Here’s Why I Could Never Homeschool My Kids

Homeschooling seems to be on the rise. And I gotta say, I really top my hat off to the moms who homeschool their kids. I am sure these moms have good reasons to teach their kids at home, but when my oldest entered kindergarten last year, it didn’t even cross my mind.

I love my children with every single tired fiber of my being. But I work outside of the home, so homeschooling really isn’t an option for us. Plus, I cannot imagine not sending my children to school. I mean my kids have a hard time taking instruction from me as it is. When I tell them to be nice to one another, eat their veggies, go to sleep on time, they suddenly develop selective hearing. It takes a lot of work on my part and a ton of patience. Having them with me all day and every day would probably be a detriment to our relationship. And my sanity.

Sending my kids to school gives me a break. But not only that, it gives them structure. Now, I’m not saying that homeschooling doesn’t provide structure, I’m sure it does. But, my daughter gets excited Sunday night knowing she gets to go back to school the following day and see her friends and do her work. She is a great student, and if she stayed home with me as her teacher, I highly doubt she’d be as excited. She loves the adventure that school brings. She likes going to gym class, art class, and media center. Sure, I could provide all those things at home, but the school provides that (free of charge) with 25 or so additional classmates she can interact with.

I know my kids will listen better at school. Just being honest here. Kids – in general – tend to listen to other adults often better than they do their own parents. And kids usually act on their best behavior when at school. The same holds true for young kids who go to daycare. When I sent my oldest to daycare, she never napped at home. At daycare she always did – and without a fight. At daycare, she ate all her veggies and would ask for more. At home, you’d think I was trying to poison her. And I see the same behavior happening with my youngest. Children act out at home because home is their comfort zone. So sending kids to school outside of the home gives me a much-needed break and gives the an opportunity to behave.

I am not a teacher. I did not go to school to teach, why would I possibly think I can teach my kids all they need to know? My degree is in communication. And even if I did have a teaching degree, I wouldn’t want my kids to miss out on the normal schooling experience. Let’s face it, there is a lot more to school than just learning. There are friends, clubs, after-school activities, Girl Scouts, etc. And yes, I could enroll my kids in these even if I homeschooled, but they are exposed to so much more in a traditional school setting. And I am not well versed in every subject. I would be scared my kids didn’t learn something because I failed to teach them. I suck at math. Hopefully, their teachers can teach them to love math. Because I certainly won’t.

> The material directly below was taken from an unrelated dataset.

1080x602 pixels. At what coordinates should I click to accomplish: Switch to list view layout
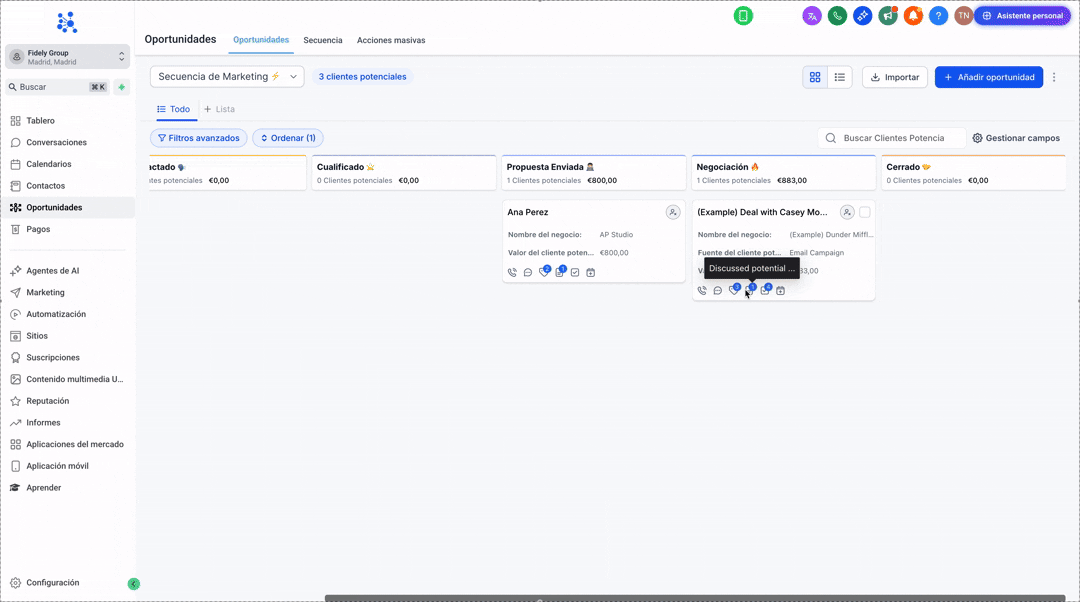click(840, 77)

Sending them to school gives them independence. This is a big one. When kids enter elementary school they are now in the hands of the staff at school. Kids get a huge leap of independence while at school. They learn to put their coats, boots, and other belongings in their appointed locker. They learn where the restroom is. They take lunch breaks with their classmates and have to follow the instructions. All of this teaches them how to get by without the help from Mom. And I feel this is an important step. I noticed a big change when my daughter entered kindergarten last year. She has always been independent but has become even more so, and I truly believe it’s because she has learned how by going to school.

School is an experience. Like many traditional steps we take in society, school is a stepping stone to what is next. Schools were invented to teach children. I have an important job as a parent. I am and will always be their main teacher as I am their mother. And my job as a parent is to teach my kids about life, to learn right from wrong, to be their safety net when they need me. But, I also want my kids to know that school is a place to learn, socialize, and grow as a person.